Greve atrasa liberação de US$ 1 bi no porto de Paranaguá
DIMITRI DO VALLE
da Agência Folha, em Curitiba
A greve dos auditores da Receita Federal já atrasou o despacho de mercadorias avaliadas em US$ 1 bilhão no porto de Paranaguá, segundo o sindicato da categoria. O valor equivale a cerca de 10% do faturamento anual do terminal e abrange cargas que ainda aguardam liberação ou que já foram despachadas, com atraso de até duas semanas, por meio da operação padrão adotada pela categoria, que completa hoje 24 dias de paralisação.
O setor mais afetado pela greve é o de importação, que acumula US$ 800 milhões em mercadorias que tiveram o desembaraço estendido além do normal.
Sem poder escoar em grande escala, o setor de logística enfrenta problemas. O pátio de contêineres do porto está sempre lotado à espera da análise aduaneira dos auditores. O pátio é administrado por uma empresa privada, o TCP (Terminal de Contêineres de Paranaguá), que informou, por meio de sua assessoria, que não se manifestaria sobre os efeitos da greve na movimentação de cargas.

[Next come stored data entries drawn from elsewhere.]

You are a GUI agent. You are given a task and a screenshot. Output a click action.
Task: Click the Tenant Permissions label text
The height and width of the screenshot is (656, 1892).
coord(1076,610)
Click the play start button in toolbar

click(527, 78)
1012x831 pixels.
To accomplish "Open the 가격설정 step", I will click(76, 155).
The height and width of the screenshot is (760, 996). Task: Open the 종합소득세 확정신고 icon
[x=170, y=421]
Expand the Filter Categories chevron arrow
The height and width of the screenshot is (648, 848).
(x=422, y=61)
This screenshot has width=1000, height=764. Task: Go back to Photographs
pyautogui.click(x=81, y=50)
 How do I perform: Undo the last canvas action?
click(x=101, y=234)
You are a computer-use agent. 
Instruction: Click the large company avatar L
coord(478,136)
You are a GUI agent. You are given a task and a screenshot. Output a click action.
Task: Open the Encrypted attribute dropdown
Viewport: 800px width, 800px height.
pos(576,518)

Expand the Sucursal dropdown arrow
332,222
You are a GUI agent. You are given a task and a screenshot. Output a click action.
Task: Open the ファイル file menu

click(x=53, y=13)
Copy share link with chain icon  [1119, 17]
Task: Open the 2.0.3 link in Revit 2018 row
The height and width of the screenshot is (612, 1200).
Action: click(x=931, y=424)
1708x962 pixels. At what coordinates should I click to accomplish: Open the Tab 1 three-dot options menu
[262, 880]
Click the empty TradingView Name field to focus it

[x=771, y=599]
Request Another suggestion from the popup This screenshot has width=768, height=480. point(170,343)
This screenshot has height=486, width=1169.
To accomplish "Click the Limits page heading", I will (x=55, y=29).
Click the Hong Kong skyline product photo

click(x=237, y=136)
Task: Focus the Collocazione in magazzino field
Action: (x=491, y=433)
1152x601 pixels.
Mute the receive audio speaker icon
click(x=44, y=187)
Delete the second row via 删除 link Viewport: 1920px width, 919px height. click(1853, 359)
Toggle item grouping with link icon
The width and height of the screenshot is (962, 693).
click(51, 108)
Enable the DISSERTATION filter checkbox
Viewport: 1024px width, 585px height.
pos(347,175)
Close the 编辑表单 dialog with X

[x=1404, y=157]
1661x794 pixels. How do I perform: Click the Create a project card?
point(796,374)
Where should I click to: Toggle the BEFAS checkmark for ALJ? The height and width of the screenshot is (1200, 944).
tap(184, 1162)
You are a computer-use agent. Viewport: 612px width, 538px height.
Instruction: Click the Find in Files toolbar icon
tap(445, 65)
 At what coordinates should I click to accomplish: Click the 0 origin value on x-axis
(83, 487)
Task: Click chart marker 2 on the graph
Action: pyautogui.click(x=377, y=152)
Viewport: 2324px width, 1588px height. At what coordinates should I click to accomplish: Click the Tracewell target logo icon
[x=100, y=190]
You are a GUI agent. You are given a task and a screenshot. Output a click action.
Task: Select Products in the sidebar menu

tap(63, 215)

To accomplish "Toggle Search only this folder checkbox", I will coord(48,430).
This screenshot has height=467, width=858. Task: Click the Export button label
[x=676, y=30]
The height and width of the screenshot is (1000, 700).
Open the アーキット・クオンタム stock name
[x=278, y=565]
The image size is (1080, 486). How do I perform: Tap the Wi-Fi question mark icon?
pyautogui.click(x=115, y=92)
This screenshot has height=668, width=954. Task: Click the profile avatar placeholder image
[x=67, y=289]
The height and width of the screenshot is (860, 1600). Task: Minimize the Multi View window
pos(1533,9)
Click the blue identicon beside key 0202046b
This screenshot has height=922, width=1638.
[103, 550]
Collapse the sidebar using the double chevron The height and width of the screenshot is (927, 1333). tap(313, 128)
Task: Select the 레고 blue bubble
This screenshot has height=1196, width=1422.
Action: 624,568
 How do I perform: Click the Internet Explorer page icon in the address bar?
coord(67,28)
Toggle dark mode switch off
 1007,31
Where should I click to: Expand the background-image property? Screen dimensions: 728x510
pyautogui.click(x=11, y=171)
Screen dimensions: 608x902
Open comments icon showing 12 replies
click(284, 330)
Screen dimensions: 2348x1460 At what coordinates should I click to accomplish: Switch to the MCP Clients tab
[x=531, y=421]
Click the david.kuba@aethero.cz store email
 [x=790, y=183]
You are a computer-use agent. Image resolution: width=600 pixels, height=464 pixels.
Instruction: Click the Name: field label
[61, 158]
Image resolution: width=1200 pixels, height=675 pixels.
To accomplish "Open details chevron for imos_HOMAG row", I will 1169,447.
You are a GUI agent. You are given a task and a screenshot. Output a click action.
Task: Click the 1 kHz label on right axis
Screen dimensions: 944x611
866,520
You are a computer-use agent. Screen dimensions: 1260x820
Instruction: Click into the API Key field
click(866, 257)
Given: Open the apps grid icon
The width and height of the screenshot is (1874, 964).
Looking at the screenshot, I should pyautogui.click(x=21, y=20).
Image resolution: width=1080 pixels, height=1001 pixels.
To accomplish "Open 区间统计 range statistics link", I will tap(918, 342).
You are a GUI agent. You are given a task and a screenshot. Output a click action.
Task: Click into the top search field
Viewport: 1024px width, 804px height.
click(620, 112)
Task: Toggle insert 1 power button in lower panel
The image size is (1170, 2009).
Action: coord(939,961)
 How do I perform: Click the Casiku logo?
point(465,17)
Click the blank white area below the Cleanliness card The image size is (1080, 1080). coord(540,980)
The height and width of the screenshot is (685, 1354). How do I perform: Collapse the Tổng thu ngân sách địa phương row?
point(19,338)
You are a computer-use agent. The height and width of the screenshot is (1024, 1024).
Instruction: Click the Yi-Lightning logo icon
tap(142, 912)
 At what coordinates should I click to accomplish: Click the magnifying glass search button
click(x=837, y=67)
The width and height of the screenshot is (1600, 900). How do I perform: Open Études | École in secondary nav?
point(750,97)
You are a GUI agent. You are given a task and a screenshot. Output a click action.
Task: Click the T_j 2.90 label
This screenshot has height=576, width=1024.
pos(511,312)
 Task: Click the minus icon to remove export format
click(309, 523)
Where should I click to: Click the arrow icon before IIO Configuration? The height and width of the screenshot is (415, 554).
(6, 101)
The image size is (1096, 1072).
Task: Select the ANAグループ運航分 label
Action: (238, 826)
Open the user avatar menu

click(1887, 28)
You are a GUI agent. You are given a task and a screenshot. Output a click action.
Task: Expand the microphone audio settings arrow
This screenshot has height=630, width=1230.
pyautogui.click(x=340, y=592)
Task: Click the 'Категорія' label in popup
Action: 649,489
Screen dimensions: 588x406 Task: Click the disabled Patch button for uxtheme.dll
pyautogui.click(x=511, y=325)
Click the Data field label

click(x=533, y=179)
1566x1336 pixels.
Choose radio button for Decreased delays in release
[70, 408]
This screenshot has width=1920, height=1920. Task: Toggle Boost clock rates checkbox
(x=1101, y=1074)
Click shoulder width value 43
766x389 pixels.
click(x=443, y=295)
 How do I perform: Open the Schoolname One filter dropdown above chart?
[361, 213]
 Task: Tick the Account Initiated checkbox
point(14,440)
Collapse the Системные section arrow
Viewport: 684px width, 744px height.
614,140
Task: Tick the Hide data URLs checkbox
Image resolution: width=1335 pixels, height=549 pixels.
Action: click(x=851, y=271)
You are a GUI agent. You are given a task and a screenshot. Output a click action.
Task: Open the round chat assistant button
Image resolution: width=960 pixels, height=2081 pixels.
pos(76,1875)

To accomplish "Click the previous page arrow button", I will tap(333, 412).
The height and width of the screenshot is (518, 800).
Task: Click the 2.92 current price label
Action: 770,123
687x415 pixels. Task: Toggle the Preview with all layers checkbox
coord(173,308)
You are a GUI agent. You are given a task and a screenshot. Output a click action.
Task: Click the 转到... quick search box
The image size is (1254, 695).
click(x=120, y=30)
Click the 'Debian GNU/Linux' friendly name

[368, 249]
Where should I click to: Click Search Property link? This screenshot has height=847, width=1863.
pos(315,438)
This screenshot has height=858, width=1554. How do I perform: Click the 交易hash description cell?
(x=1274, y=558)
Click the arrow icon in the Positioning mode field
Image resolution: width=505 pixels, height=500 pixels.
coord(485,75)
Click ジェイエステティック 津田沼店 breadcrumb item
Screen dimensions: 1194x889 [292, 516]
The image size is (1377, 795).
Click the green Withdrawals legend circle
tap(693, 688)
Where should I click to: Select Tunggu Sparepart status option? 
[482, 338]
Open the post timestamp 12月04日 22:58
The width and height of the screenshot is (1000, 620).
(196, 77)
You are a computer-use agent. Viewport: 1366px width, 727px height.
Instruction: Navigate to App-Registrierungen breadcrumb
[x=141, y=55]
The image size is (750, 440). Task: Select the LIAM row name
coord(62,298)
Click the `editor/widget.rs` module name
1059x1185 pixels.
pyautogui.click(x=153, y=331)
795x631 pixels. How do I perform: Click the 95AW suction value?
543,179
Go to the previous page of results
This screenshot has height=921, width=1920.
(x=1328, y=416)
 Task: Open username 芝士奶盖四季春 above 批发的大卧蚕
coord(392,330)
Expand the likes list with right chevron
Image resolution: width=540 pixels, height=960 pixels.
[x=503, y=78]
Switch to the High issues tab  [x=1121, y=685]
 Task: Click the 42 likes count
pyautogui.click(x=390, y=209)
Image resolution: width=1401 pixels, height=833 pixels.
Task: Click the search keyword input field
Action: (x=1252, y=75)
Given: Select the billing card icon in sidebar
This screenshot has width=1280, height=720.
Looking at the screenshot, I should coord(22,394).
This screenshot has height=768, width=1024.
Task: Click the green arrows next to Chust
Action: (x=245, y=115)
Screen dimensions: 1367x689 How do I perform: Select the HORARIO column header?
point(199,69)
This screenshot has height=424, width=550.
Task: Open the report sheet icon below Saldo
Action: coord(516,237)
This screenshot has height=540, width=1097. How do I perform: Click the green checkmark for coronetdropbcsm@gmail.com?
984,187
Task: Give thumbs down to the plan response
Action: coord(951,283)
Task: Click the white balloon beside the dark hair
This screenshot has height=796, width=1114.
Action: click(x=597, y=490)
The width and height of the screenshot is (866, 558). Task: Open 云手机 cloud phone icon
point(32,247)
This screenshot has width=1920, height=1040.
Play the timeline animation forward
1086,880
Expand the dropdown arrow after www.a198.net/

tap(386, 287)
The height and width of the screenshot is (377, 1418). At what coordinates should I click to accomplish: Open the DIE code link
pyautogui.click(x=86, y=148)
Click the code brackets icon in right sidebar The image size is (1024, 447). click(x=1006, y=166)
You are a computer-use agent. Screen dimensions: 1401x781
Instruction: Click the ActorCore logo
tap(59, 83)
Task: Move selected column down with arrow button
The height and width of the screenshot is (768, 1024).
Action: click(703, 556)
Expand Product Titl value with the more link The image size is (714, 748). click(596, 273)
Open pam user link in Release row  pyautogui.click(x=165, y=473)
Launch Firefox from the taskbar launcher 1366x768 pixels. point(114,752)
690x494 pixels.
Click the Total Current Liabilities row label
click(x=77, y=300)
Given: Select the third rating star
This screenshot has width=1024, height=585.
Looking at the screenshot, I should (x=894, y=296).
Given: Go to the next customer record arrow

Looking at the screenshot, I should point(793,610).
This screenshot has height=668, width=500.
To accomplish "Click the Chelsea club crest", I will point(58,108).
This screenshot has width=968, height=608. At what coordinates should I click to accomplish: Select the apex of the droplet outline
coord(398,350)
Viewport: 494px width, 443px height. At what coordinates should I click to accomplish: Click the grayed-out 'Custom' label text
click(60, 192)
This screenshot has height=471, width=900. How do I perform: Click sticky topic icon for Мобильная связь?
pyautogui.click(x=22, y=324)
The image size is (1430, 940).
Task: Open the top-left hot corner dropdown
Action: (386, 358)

"A situação ficará ainda pior quando a greve acabar. Por causa dela, as empresas não estão trazendo carga para o porto. Quando acabar, vai ter muita fila por aqui", afirmou o caminhoneiro Mário Guilherme, 48, que acabava de chegar com um contêiner sem saber quando estaria autorizado a descarregá-lo. Ao menos 50 caminhões aguardavam, ontem à tarde, no lado de fora do pátio, para entrar com seus contêineres.
No mar, repete-se a situação de acúmulo e espera. Cerca de 40 navios estão fundeados na costa do Paraná à espera de vaga para atracar em Paranaguá e no porto de Antonina.
A direção da delegacia sindical de Paranaguá do Unafisco (Sindicato Nacional dos Auditores da Receita Federal) reconhece que parte das embarcações está sendo afetada pela greve, mas também atribui o acúmulo de navios a outros motivos, como fatores climáticos e o tempo que cada navio leva para completar as operações de embarque e desembarque.
Devido à greve dos auditores, a Fiep (Federação das Indústrias do Estado do Paraná) conseguiu uma liminar na Justiça Federal de Paranaguá para que os auditores analisem em prazo máximo de cinco dias as cargas de empresas filiadas a sindicatos ligados ao sistema Fiep. A liminar atende 96 entidades patronais que representam cerca de 30 mil indústrias do Estado. O Unafisco diz que já foi comunicado da decisão e está cumprindo a determinação judicial. No setor de embarque de grãos, apesar de greve de estivadores, os carregamentos continuam normais, já que há mercadorias estocadas nos silos, segundo a assessoria do porto.